=== Begin Enclosure ===

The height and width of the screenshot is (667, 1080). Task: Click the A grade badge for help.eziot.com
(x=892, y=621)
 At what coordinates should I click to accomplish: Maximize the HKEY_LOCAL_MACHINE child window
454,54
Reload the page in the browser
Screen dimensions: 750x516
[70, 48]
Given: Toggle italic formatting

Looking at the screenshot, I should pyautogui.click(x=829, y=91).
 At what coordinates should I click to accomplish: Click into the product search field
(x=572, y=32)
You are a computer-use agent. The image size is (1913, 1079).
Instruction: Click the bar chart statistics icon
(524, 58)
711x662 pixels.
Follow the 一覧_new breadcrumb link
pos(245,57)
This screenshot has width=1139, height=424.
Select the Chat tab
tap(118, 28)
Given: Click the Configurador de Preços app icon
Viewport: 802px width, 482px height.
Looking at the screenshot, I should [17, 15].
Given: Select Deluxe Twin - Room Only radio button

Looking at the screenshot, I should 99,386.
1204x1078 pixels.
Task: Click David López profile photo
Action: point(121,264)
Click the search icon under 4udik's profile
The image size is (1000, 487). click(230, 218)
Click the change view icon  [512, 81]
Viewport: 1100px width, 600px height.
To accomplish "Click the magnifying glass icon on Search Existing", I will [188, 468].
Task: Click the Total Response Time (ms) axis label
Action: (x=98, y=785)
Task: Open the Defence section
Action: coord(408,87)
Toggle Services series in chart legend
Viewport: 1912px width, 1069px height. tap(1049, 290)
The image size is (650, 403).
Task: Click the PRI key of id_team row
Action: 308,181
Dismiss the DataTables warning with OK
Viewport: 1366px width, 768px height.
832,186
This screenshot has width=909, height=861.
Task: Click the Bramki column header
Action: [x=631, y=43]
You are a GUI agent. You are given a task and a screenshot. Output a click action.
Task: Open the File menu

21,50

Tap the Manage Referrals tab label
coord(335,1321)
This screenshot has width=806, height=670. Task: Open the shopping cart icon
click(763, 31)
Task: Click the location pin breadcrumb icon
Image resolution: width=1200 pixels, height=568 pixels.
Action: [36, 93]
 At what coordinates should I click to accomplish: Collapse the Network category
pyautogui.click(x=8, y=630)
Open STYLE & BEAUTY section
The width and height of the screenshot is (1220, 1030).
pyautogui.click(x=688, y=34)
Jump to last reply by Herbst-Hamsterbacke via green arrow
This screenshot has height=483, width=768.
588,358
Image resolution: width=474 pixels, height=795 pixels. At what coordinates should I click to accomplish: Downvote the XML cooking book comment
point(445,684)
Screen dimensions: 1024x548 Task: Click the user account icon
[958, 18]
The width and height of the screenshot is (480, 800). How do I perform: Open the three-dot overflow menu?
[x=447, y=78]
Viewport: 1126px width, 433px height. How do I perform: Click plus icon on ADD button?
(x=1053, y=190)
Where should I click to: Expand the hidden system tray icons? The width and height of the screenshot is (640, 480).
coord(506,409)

=== End Enclosure ===

▶ _YOUR INSTRUCTIONS_
Give all of the lines above again, exactly as they are.

▶ _EXERCISE RESPONSE_
The height and width of the screenshot is (667, 1080). Task: Click the A grade badge for help.eziot.com
(x=892, y=621)
 At what coordinates should I click to accomplish: Maximize the HKEY_LOCAL_MACHINE child window
454,54
Reload the page in the browser
Screen dimensions: 750x516
[70, 48]
Given: Toggle italic formatting

Looking at the screenshot, I should pyautogui.click(x=829, y=91).
 At what coordinates should I click to accomplish: Click into the product search field
(x=572, y=32)
You are a computer-use agent. The image size is (1913, 1079).
Instruction: Click the bar chart statistics icon
(524, 58)
711x662 pixels.
Follow the 一覧_new breadcrumb link
pos(245,57)
This screenshot has width=1139, height=424.
Select the Chat tab
tap(118, 28)
Given: Click the Configurador de Preços app icon
Viewport: 802px width, 482px height.
Looking at the screenshot, I should [17, 15].
Given: Select Deluxe Twin - Room Only radio button

Looking at the screenshot, I should 99,386.
1204x1078 pixels.
Task: Click David López profile photo
Action: point(121,264)
Click the search icon under 4udik's profile
The image size is (1000, 487). click(230, 218)
Click the change view icon  [512, 81]
Viewport: 1100px width, 600px height.
To accomplish "Click the magnifying glass icon on Search Existing", I will [188, 468].
Task: Click the Total Response Time (ms) axis label
Action: (x=98, y=785)
Task: Open the Defence section
Action: coord(408,87)
Toggle Services series in chart legend
Viewport: 1912px width, 1069px height. tap(1049, 290)
The image size is (650, 403).
Task: Click the PRI key of id_team row
Action: 308,181
Dismiss the DataTables warning with OK
Viewport: 1366px width, 768px height.
832,186
This screenshot has width=909, height=861.
Task: Click the Bramki column header
Action: [x=631, y=43]
You are a GUI agent. You are given a task and a screenshot. Output a click action.
Task: Open the File menu

21,50

Tap the Manage Referrals tab label
coord(335,1321)
This screenshot has width=806, height=670. Task: Open the shopping cart icon
click(763, 31)
Task: Click the location pin breadcrumb icon
Image resolution: width=1200 pixels, height=568 pixels.
Action: [36, 93]
 At what coordinates should I click to accomplish: Collapse the Network category
pyautogui.click(x=8, y=630)
Open STYLE & BEAUTY section
The width and height of the screenshot is (1220, 1030).
pyautogui.click(x=688, y=34)
Jump to last reply by Herbst-Hamsterbacke via green arrow
This screenshot has height=483, width=768.
588,358
Image resolution: width=474 pixels, height=795 pixels. At what coordinates should I click to accomplish: Downvote the XML cooking book comment
point(445,684)
Screen dimensions: 1024x548 Task: Click the user account icon
[958, 18]
The width and height of the screenshot is (480, 800). How do I perform: Open the three-dot overflow menu?
[x=447, y=78]
Viewport: 1126px width, 433px height. How do I perform: Click plus icon on ADD button?
(x=1053, y=190)
Where should I click to: Expand the hidden system tray icons? The width and height of the screenshot is (640, 480).
coord(506,409)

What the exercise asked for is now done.